While some have suggested a major shakeup, including a revaluation of properties to ease pressure on retailers paying rates on properties last valued at the height of the market in 2008; others have hinted at more subtle changes.
In the capital, business rates are big business. Bringing in an estimated £6.2bn last year, London business rates raised more than twice council tax revenues.
Figures from the Department for Communities and Local Government (DCLG) show Westminster tops the table in 2015/16, bringing in £1.8bn in business rates - 33 times more than the lowest-earning council, Harrow.
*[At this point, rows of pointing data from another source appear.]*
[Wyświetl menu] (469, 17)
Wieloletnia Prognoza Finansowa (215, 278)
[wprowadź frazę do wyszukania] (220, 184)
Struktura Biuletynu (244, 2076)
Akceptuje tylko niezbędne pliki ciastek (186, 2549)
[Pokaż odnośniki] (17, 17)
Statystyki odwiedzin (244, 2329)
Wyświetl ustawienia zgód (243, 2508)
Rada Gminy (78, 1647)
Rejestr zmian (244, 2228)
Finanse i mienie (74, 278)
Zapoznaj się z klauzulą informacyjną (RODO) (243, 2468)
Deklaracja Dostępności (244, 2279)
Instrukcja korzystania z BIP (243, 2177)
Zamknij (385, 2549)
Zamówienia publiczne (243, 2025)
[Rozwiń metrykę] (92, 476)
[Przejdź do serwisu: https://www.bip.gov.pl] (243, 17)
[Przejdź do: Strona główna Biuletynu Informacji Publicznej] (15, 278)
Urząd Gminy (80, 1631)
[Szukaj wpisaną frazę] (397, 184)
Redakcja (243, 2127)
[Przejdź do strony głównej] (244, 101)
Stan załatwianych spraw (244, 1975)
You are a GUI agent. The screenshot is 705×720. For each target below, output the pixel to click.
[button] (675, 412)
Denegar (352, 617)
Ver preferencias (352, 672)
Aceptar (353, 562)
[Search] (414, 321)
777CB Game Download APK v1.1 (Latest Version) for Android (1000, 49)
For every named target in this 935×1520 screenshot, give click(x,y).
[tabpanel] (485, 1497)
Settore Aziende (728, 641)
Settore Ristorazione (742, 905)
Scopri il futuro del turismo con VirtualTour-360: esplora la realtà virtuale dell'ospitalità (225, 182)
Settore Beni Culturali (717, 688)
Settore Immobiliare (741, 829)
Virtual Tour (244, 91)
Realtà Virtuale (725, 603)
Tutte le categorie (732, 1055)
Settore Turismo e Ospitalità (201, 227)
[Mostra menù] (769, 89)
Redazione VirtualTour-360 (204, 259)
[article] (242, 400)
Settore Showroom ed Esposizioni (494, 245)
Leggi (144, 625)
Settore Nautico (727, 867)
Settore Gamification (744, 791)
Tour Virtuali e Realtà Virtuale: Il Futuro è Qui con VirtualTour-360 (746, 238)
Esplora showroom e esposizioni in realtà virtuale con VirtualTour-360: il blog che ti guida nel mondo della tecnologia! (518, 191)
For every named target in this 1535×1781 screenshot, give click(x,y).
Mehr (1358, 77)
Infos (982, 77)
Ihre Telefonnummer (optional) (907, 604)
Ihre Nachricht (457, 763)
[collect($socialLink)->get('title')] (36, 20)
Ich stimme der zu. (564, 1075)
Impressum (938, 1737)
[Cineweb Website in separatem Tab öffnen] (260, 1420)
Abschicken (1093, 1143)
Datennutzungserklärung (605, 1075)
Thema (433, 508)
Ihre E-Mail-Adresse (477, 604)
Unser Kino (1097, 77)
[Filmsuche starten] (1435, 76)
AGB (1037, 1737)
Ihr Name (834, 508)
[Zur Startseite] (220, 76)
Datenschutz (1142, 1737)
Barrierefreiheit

Westminster - which includes prime shopping areas: Oxford, Regent and Bond Street - collects 140 per cent more than even the City of London (£758m). Other high earners include retail hub Camden (£531m); Tower Hamlets, home of Canary Wharf (£383m); and, perhaps surprisingly, Hillingdon (£372m).
Big retailers in prime locations currently pay a hefty premium. Between them, Harrods and Selfridges paid more in rates than all the businesses in Hastings combined.
Generally, outer London boroughs with fewer businesses collect less. One exception to this rule is Hillingdon, where rates from Heathrow bump it into the top five.
At the beginning of November, Tesco boss Dave Lewis dubbed the current business rates system "unsustainable" and urged the government to "do the right thing" and work with retailers to devise a fairer deal.
The chancellor has already made tweaks to the regime. Currently, councils can keep only 50 per cent of business rates raised. Under the new rules, by 2020 they will retain 100 per cent of their rates.
Under the proposed changes, councils will also be able to cut the rate and some, such as London, Manchester and Sheffield, will be able to raise it.
London councils will be able to put rates up by 2p in the pound – but only to finance infrastructure and only if businesses vote in favour in local polls.
To put this in context, a one per cent increase in Westminster's total for this year would raise an extra £18m, whereas the same percentage of Harrow's rates revenue would generate a mere £470,000. So the incentive for wealthy councils to raise rates could be substantial.